ATENE, LA CITTA' DEL TEATRO

Non  è il caso di scomodare ogni volta la comoda chiave interpretativa dell'antichità per spiegare le ragioni dei fenomeni culturali della Grecia contemporanea. Il teatro ne è un classico esempio. Ricorrere a Eschilo, Sofocle ed Euripide, infatti, non è abbastanza per capire l'amore dei greci in generale, e degli ateniesi in particolare, per questa forma d'arte nata, peraltro, proprio sul suolo attico. Piuttosto, l'attitudine teatrale dei greci di oggi va ricercata nella "teatralità" di numerose manifestazioni culturali bizantine (compresa la liturgia ortodossa) e nella persistenza di una cultura orale che continua a giocare un ruolo di grande importanza nel mondo greco.
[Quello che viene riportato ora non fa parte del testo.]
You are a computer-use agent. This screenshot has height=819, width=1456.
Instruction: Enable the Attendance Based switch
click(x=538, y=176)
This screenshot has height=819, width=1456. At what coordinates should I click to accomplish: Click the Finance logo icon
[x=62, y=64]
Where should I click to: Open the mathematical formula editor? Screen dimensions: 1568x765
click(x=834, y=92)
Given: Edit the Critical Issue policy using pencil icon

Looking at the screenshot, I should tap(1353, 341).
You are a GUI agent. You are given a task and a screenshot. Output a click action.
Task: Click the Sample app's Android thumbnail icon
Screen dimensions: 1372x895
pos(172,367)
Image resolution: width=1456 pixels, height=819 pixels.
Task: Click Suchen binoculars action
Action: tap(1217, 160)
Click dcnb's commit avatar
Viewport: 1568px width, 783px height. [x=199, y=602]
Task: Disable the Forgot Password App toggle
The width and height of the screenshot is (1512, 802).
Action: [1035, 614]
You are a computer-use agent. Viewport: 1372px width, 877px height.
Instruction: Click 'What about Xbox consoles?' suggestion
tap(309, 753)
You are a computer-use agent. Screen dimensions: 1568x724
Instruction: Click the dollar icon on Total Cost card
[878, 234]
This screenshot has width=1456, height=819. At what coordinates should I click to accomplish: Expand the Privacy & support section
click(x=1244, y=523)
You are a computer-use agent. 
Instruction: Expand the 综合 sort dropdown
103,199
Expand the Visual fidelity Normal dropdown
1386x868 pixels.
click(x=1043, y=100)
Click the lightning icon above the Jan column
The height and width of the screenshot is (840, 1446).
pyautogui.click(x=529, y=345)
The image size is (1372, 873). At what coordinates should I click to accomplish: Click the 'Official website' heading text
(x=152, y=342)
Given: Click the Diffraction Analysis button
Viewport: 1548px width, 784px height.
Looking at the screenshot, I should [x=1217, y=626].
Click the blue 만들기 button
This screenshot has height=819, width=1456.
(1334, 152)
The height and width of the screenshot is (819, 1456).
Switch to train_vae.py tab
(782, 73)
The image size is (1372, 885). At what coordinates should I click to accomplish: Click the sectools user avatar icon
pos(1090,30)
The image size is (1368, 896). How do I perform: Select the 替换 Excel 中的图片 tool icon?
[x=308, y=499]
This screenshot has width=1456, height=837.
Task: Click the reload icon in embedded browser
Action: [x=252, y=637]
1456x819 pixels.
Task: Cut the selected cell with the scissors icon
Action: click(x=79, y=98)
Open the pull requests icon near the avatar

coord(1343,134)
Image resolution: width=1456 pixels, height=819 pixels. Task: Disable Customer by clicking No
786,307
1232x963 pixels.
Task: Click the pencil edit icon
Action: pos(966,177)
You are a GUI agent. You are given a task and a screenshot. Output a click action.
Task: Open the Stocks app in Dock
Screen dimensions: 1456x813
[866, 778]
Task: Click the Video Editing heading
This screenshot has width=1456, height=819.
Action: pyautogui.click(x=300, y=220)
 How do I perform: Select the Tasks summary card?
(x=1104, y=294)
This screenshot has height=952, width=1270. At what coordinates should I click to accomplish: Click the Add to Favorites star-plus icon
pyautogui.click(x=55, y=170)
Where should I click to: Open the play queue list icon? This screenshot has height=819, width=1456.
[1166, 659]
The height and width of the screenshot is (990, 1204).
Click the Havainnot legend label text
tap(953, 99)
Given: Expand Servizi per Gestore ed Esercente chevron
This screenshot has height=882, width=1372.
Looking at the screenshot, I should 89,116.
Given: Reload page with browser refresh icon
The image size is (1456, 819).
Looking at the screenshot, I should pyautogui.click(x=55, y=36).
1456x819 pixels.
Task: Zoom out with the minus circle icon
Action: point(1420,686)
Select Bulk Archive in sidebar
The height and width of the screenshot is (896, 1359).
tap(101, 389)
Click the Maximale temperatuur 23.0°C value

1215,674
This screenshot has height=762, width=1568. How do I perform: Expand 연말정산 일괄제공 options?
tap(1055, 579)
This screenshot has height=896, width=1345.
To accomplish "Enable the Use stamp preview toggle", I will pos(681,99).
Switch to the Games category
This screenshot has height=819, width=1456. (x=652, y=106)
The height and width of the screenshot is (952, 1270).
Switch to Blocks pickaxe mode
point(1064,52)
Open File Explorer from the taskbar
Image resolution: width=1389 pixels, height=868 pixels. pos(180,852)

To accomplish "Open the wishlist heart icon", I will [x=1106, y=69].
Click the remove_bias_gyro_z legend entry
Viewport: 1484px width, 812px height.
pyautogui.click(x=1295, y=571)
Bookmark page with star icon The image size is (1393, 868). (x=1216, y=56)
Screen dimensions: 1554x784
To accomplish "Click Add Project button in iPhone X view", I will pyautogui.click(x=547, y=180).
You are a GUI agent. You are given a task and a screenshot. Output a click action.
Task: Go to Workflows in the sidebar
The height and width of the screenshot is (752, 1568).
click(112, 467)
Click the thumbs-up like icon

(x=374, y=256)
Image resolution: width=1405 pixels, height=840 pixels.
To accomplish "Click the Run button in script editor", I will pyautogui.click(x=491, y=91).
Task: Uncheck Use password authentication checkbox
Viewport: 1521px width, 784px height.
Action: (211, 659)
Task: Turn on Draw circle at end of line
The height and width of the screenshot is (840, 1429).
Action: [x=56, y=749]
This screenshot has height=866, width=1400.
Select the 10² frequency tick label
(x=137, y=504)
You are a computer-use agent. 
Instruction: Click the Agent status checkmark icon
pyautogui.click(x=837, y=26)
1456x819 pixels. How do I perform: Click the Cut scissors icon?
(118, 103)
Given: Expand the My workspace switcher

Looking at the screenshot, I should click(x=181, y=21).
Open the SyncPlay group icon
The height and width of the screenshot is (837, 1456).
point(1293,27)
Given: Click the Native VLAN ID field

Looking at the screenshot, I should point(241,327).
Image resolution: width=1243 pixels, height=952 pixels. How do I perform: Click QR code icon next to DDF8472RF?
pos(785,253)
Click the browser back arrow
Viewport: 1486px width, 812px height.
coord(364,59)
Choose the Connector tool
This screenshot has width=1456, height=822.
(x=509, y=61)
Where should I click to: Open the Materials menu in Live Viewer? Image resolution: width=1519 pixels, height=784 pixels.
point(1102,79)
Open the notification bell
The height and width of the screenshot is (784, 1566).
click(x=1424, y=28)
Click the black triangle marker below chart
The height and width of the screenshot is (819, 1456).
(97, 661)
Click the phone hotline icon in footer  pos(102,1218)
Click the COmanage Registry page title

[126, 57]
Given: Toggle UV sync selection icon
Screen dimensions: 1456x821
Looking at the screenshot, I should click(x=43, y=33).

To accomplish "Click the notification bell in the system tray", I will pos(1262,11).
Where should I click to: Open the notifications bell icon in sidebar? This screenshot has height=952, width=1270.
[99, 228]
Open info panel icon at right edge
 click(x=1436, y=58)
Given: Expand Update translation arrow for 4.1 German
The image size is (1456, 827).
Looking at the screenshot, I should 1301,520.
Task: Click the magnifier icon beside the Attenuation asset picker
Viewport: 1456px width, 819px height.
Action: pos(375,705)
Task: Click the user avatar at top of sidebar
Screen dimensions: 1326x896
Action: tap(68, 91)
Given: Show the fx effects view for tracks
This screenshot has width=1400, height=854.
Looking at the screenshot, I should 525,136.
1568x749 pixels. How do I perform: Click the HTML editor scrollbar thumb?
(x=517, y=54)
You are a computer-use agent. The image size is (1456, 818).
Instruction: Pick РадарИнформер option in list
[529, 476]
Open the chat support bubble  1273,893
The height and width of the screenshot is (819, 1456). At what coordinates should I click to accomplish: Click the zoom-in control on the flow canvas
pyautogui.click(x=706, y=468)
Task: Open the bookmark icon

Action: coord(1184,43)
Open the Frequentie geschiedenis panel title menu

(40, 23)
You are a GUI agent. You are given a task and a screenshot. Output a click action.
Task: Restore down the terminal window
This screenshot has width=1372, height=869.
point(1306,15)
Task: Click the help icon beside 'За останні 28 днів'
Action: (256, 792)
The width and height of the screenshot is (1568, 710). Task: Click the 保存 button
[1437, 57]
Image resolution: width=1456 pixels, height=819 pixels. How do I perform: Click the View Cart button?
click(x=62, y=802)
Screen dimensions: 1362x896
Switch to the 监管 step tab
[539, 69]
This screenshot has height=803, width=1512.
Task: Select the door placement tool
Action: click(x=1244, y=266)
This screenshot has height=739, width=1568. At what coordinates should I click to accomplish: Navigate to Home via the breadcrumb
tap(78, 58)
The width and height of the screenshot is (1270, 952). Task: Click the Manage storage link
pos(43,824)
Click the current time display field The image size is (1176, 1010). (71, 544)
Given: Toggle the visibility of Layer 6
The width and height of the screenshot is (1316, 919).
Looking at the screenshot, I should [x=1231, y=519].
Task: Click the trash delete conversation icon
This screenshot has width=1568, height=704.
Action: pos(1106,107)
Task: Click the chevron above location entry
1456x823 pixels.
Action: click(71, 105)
Che poi tale oralità affondi le sue radici nel mondo antico, e che la teatralità bizantina risalga, in ultima analisi, all'amore per lo spettacolo dei greci del periodo ellenistico è stato messo in luce da numerosi studiosi ed etnografi. Del resto anche la lingua ce lo dimostra. In greco moderno canzone si dice "tragudi", derivante da "tragodion", diminutivo di "tragodia", ossia "tragedia". E questo perché nei teatri dell'età ellenistica si usava proporre al pubblico soltanto le parti cantate delle antiche tragedie, quelle che oggi chiameremmo arie, all'interno di recital basati sulle performance di artisti popolari tanto quanto le popstar di oggi. Questo allora può essere il punto di partenza del trionfo teatrale di Atene, cui la rivista specializzata "Athinorama" ha appena dedicato un articolo in vista della fine della stagione artistica 15-16 (che in Grecia tradizionalmente coincide con la Settimana Santa ortodossa). Questi i numeri del trionfo relativi al 2015:
1228 sono stati in totale gli spettacoli messi in scena
168 commedie tradizionali e 40 stand-up comedy
136 sono stati i debutti nel solo mese di dicembre
172 sono stati i debutti nel primo bimestre del 2016
314 sono stati gli spettacoli per ragazzi
36 sono stati gli spettacoli di danza contemporanea
104 sono stati i monologhi
In tutto, quindi, nella stagione 15-16 ad Atene sono stati portati in scena ben 1542 spettacoli in 287 teatri (nel 2014 erano stati 1447, nel 2013 1050), con punte di diamante le produzioni del Teatro nazionale di Grecia, dell'Onassis Cultural Centre e dell'Opera nazionale di Atene, che sta per trasferirsi nella nuova sede disegnata da Renzo Piano. Il teatro, dunque, come leva di sviluppo, anche economico, in periodi di crisi? Secondo "Athinorama", ad Atene è possibile.